Hablamos un buen rato sobre por qué gusta tanto Instagram, por qué regresamos una y otra vez , qué nos lleva a compartir constantemente fotos de nuestra vida con amigos y desconocidos. Ahí van algunas conclusiones:
- Simplicidad. Es, con diferencia, la app social de fotos más bien diseñada, intuitiva y fácil de usar. “Los detalles y la simplicidad importan. Al principio trabajamos muchísimo en pequeñas cosas, como cargar muy rápido las fotos, el diseño, la tipografía… La gente lo acaba apreciando“, dice Systrom.
- El tirón del iPhone 4. Lanzar en el momento adecuado, el ‘timing’, lo es todo. Instagram aterrizó poco después de la llegada del iPhone 4. “Todo el mundo quería experimentar con la nueva cámara y nosotros estábamos allí. Eso nos ayudó“.
- La curiosidad por la vida de los otros. Que levante la mano quien no entre de vez en cuando en Instagram para seguir las andanzas de un amigo, un conocido o un completo extraño que nos ha caído simpático. Las redes sociales crean esos lazos tan difíciles de explicar en términos convencionales de amistad. Según Systrom, “a la gente le encanta ver instantes de la vida de otros“.

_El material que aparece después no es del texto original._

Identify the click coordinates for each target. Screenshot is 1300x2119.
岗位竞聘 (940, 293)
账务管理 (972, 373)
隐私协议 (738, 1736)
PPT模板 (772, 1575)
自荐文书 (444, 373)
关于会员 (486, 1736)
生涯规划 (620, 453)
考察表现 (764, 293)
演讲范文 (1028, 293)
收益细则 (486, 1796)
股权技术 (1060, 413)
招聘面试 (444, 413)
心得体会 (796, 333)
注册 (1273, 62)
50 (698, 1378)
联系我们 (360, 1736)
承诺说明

- Fotógrafos somos todos. Los filtros de Instagram convierten fotos mediocres en aceptables e instanténeas espectaculares en pequeñas obras de arte digital. A nadie le avergüenza ahora compartir una foto, todo lo contrario. “Me encanta que cualquiera pueda sacar el móvi y capturar un momento del mundo. Lo que estamos haciendo simplemente es facilitar que los aficionados a la fotografía tomen mejores fotos“, dice Systrom.
Desmenuzó también lo que viene y cómo será Instagram en unos años:
- Versión para Android y web. Android es su prioridad número 1. “No me puedo comprometer a una fecha, pero será muy pronto“. ¿Por qué no la han lanzado antes? “Cuestión de recursos, somos solo 6, queríamos centrarnos primero en iOS“. Luego vendrá una versión web. “Haremos algo, seguro“.
- Vídeos: no lo mecionó durante la entrevista, quizás era pronto, pero estos días hemos sabido que la posibilidad de filmar y compartir vídeos está en la lista. ¿Cuándo? A juzgar por lo que se demora la versión de Android, tardará en llegar.
- Publicidad. “Tal y como lo conocemos ahora, Instagram será siempre gratis, pero vamos a ofrecer a las marcas herramientas para que puedan ser anunciantes efectivos en la aplicación“, dice Systrom. El sector de la moda es uno de los mejores candidatos. Hay otros.
- Adiós a las cámaras compactas. “Las cámaras compactas desaparecerán. ¿Para qué llevar una en el bolsillo por separado si no hacen fotos mucho mejores que las del móvil, no tienen conexión a Internet y pesan el doble. Todo eso acabará en el móvil“.